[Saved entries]
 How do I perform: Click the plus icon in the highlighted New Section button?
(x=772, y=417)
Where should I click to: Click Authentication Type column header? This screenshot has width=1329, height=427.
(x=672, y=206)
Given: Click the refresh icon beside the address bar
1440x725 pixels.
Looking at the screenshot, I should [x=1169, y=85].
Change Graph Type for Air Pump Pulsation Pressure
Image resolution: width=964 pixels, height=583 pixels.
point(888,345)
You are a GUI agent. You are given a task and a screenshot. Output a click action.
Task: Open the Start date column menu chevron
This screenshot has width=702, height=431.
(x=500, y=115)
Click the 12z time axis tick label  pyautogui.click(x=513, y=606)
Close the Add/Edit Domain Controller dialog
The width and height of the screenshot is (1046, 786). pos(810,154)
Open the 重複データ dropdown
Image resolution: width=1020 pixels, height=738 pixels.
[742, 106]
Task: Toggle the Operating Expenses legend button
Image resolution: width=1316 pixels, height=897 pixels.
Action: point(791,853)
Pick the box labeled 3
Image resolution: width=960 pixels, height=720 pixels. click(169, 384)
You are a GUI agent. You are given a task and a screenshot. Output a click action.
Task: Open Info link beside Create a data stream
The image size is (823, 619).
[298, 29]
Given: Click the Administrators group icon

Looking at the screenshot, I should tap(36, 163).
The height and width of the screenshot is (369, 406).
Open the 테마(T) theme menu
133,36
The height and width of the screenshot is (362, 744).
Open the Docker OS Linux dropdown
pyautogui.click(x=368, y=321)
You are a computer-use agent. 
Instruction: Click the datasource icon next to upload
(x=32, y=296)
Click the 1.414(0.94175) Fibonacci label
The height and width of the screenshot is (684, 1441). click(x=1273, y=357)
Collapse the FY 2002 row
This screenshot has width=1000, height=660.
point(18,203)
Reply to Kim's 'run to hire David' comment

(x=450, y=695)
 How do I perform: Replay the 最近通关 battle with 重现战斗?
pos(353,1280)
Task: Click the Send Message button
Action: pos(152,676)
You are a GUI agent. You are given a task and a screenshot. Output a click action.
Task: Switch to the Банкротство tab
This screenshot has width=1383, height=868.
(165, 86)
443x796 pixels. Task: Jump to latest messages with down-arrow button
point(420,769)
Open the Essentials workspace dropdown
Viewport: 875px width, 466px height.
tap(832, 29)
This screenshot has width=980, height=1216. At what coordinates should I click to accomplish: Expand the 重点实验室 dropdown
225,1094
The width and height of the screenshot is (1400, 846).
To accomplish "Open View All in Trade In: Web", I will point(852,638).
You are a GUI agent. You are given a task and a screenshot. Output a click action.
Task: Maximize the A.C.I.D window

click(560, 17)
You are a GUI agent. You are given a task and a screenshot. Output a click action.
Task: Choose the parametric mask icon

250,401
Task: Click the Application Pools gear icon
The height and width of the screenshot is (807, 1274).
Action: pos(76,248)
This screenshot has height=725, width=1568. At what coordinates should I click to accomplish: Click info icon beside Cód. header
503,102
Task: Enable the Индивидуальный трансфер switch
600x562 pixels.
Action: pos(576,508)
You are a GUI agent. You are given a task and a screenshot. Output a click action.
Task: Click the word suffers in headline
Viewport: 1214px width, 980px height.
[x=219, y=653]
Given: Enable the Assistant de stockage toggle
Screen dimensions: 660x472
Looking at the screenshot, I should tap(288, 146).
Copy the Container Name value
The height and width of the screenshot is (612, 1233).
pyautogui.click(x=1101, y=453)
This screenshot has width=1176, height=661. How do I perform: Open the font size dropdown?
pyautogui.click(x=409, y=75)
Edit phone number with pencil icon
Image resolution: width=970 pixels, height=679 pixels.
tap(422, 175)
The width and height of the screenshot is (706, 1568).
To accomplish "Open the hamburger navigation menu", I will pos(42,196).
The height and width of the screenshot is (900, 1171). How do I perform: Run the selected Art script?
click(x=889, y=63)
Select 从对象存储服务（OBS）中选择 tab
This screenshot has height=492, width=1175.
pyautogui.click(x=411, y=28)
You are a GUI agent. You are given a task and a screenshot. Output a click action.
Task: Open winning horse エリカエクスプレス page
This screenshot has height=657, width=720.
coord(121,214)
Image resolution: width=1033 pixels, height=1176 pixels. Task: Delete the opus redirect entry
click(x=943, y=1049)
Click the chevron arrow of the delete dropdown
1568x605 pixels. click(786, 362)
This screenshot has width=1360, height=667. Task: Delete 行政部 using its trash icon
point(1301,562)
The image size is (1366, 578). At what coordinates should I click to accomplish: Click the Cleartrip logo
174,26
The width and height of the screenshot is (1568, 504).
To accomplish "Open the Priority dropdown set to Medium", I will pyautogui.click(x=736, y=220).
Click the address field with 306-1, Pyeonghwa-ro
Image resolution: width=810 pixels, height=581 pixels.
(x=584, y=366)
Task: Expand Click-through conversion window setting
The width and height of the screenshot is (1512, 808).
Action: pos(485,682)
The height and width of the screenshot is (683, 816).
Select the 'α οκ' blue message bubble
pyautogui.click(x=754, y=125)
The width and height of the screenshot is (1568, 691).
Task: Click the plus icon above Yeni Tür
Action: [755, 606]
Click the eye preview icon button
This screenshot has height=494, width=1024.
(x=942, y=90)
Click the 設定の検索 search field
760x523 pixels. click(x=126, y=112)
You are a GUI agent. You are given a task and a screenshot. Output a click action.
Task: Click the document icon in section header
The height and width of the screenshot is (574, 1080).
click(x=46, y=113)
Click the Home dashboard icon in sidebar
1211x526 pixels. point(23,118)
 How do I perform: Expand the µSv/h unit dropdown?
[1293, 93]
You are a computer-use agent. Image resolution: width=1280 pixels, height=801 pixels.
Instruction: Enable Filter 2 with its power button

**EXERCISE GOAL**
Restate, word for word and with nothing added, the lines from the beginning of the records above through the line that contains "Open the 重複データ dropdown".

**RESULT OF THIS TASK**
 How do I perform: Click the plus icon in the highlighted New Section button?
(x=772, y=417)
Where should I click to: Click Authentication Type column header? This screenshot has width=1329, height=427.
(x=672, y=206)
Given: Click the refresh icon beside the address bar
1440x725 pixels.
Looking at the screenshot, I should [x=1169, y=85].
Change Graph Type for Air Pump Pulsation Pressure
Image resolution: width=964 pixels, height=583 pixels.
point(888,345)
You are a GUI agent. You are given a task and a screenshot. Output a click action.
Task: Open the Start date column menu chevron
This screenshot has width=702, height=431.
(x=500, y=115)
Click the 12z time axis tick label  pyautogui.click(x=513, y=606)
Close the Add/Edit Domain Controller dialog
The width and height of the screenshot is (1046, 786). pos(810,154)
Open the 重複データ dropdown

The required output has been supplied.